Looks like a custom die cut box. Custom boxes are not uncommon if you buy enough. There maybe a vendor out there with the die, just do what we all do: Google search.


----------



## PressForProfit (Jun 11, 2008)

vallejo276 said:


> where could i get something like this custom printed for my t-shirts


Got to love Uline...
Carrying Cases - Uline

Call them and ask about custom imprinting.

You can also find these through a local ASI (as specialty) distributor in your local phone book.


----------



## bastardnfriends (Feb 19, 2008)

You can also get those at Cactus Containers (http://www.cactuscontainers.com/).


----------



## vallejo276 (Jun 19, 2007)

thanks alot guys this sure helped!!! now on to contacting them ...


----------



## xbrandon408x (Jan 24, 2008)

yea i tried cactus containers i don't know if its just me or im impatient or something.

i first called them asking for a quote and the guy was kinda rude like he didn't even sound like wanting to answer my questions. Then he gave me his email at the end.

I send him what i want my box to look like design and demensions how many how i want them printed etc.

i think this was last friday so its been 4 days not including the weekends and i still haven't even gotten a response to confirm that they will give me a quote. The site says withing 24-48 hours that i would get a quote.
So now i sent another request and im checking out other places to


----------



## Rodney (Nov 3, 2004)

xbrandon408x said:


> yea i tried cactus containers i don't know if its just me or im impatient or something.
> 
> i first called them asking for a quote and the guy was kinda rude like he didn't even sound like wanting to answer my questions. Then he gave me his email at the end.
> 
> ...


It could be that they sent you an email and it got filtered. 

I sent them an email and they responded right away.

I replied back and they responded again right away.

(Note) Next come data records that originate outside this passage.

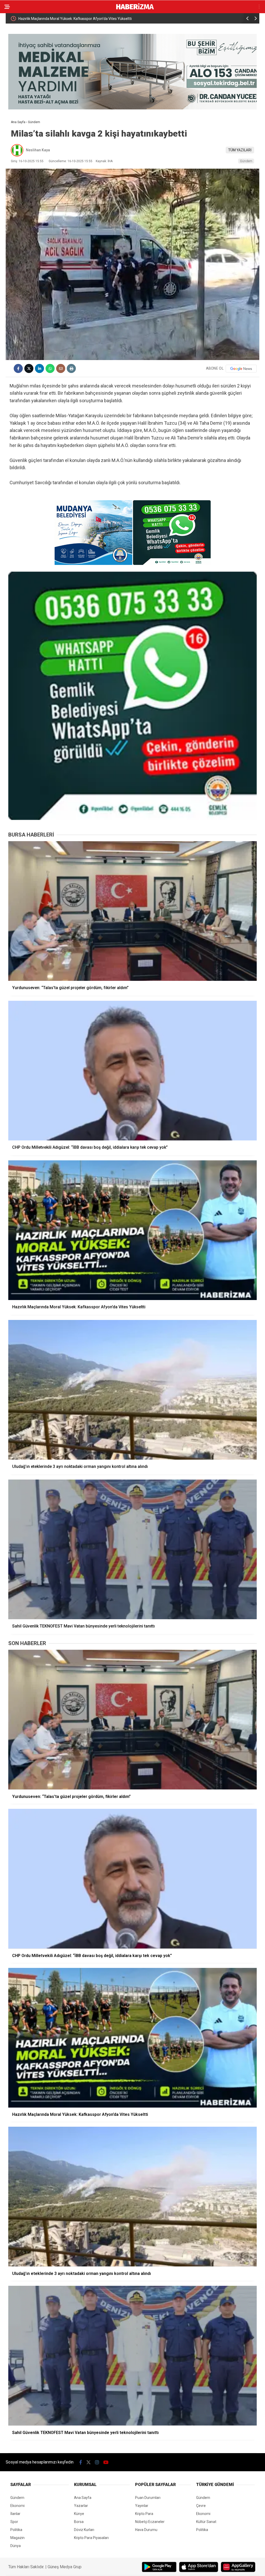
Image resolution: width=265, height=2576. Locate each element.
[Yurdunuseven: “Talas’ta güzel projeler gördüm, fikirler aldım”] (132, 911)
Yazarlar (81, 2506)
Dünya (15, 2546)
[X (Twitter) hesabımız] (88, 2462)
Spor (14, 2522)
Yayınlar (141, 2506)
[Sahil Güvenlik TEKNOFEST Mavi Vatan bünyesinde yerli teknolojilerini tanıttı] (132, 1549)
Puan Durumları (147, 2498)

Sometimes it takes awhile to put together a custom quote for someone though. If you sent an email late Friday, then that gets rid of one business day  Your post was also made halfway through the middle of the 3rd business day.


----------



## xbrandon408x (Jan 24, 2008)

it probably got filtered because i never did get it hahaha
but i kinda thought that i should wait to get my business going a little more before i get boxes like that
so ill probably go back to them again and make sure it didn't get filtered out


----------